Big deal. There's been, you know, 3, 000 probably only in L. A. that got hit by a car that was driven by a person, a human, and nobody, you know, made a big fuss about it. So I think we are in that phase where, you know, Sure. We need to learn, but we also need to understand that this is the future. So what you guys are doing, it's, it's, I mean, again, it's sci fi movie in my head right now.
So I think it's going to be great.
[00:20:12] Sean Martin: I think the difference is the, your 300 to 1 example is when it becomes 300 human to 3 million, right? Because the neurons all, all trigger at the same time across a fleet of neurons. I don't know, I just think when we start talking about technology, the scale, the scalability of this stuff is really, it's the speed perhaps, where we can't contain and the scalability where it just goes out of control, we can't contain.
And I don't know, Jamie, if you have any, I can visualize perhaps what happens if you can't contain the, uh, the, the field there, right. But yeah, it's, uh, it's something you didn't describe.
[00:21:00] Jamie Gawith: I guess, yeah, it is something that lends itself to animations and images, but yeah, essentially you've got, to boil it down, you've got this very, very hot plasma, and if you lose control of it, you lose control of its position.
It will run into the closest part of the reactor around it, and it will essentially just melt and damage it. So it's something called a plasma disruption. And you know, this is very much not on the same scale as an efficient reactor where you have a meltdown. There's no kind of risk of that. In fact, it's one of the large benefits of nuclear fusion compared to fission.
But yeah, you absolutely, uh, can damage your reactor.
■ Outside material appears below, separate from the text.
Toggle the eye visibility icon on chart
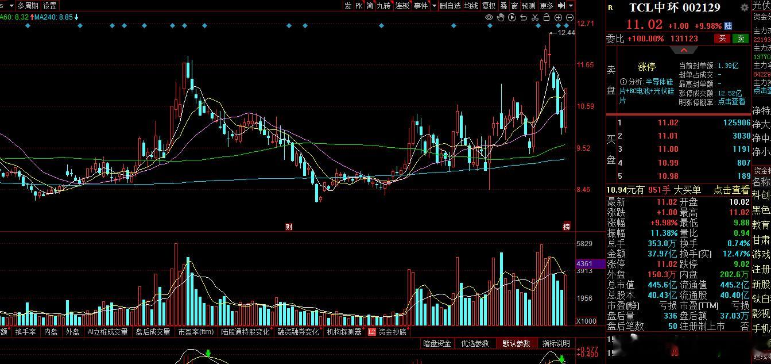 [x=489, y=17]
And if you're building one of these things, these prototypes can cost sort of, yeah, the real ones cost upwards of a billion dollars, pounds, euros. Uh, so you can be put out of action for months or years, or even have to decommission the machine. So yeah, some pretty, pretty real consequences.
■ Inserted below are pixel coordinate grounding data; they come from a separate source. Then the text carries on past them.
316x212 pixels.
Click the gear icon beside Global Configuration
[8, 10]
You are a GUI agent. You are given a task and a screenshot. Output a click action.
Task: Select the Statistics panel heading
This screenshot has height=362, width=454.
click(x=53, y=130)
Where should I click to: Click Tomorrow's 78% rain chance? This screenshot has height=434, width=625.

And I guess this kind of gets to the point of, yeah, if we're going to give control over these important. Uh, applications from autonomous vehicles to fusion reactors to anything else in the real world. Yeah, we better really understand the consequences.
[00:22:16] Marco Ciappelli: Well, uh, I'm coming to the presentation, which will be Wednesday, August 7th at 2.
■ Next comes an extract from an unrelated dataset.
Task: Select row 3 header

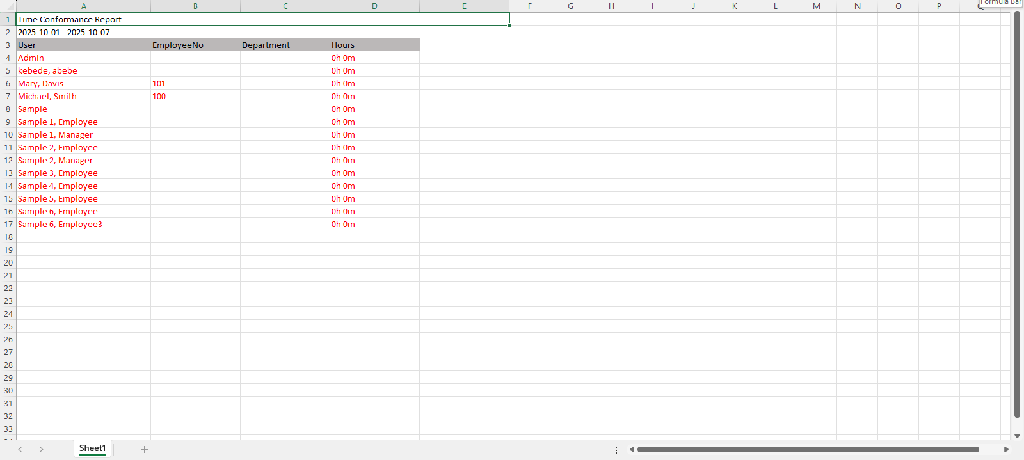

30 PM to 3 PM at the South Sea AB Level 3. Of course, you don't have to remember this. We will write it. And, uh, it will be, of course, and he's already on the black hat, um, dot com website. I want to thank you guys for this. I think that you'll have as many geek that want to understand this stuff right there.
Black hat and everything else happening around the DEF CON B sides and all of that. So I want to invite everybody to take part of this. I think it's important to understand, even if we're never. Regular people like us understand as deep as you are, but I think it's important to make our voice heard anyway in our society And uh, and at least understand the gist of it.
So impressive, um sean will be there and Absolutely. Absolutely. I encourage everybody We'll let them know that's why we're going to cover and uh and share all this information Before during and after black cat. So jammy vast. Thank you so much We'll see you in Las Vegas. Thanks
[00:23:38] Jamie Gawith: guys. Yeah.
[00:23:39] Sean Martin: Appreciate it.
Appreciate you doing this work and, uh, more importantly, sharing it, uh, with folks and I'm excited to learn about, uh, the open source stuff that you put together so people can check that out too. So you get, you get that at the session, uh, safe journey to both of you and your, uh, your two counterparts or co co, uh, presenters.
And, uh, we'll see you all in Vegas shortly. Thanks everybody.
[00:24:07] Vas Mavroudis: See you in Vegas.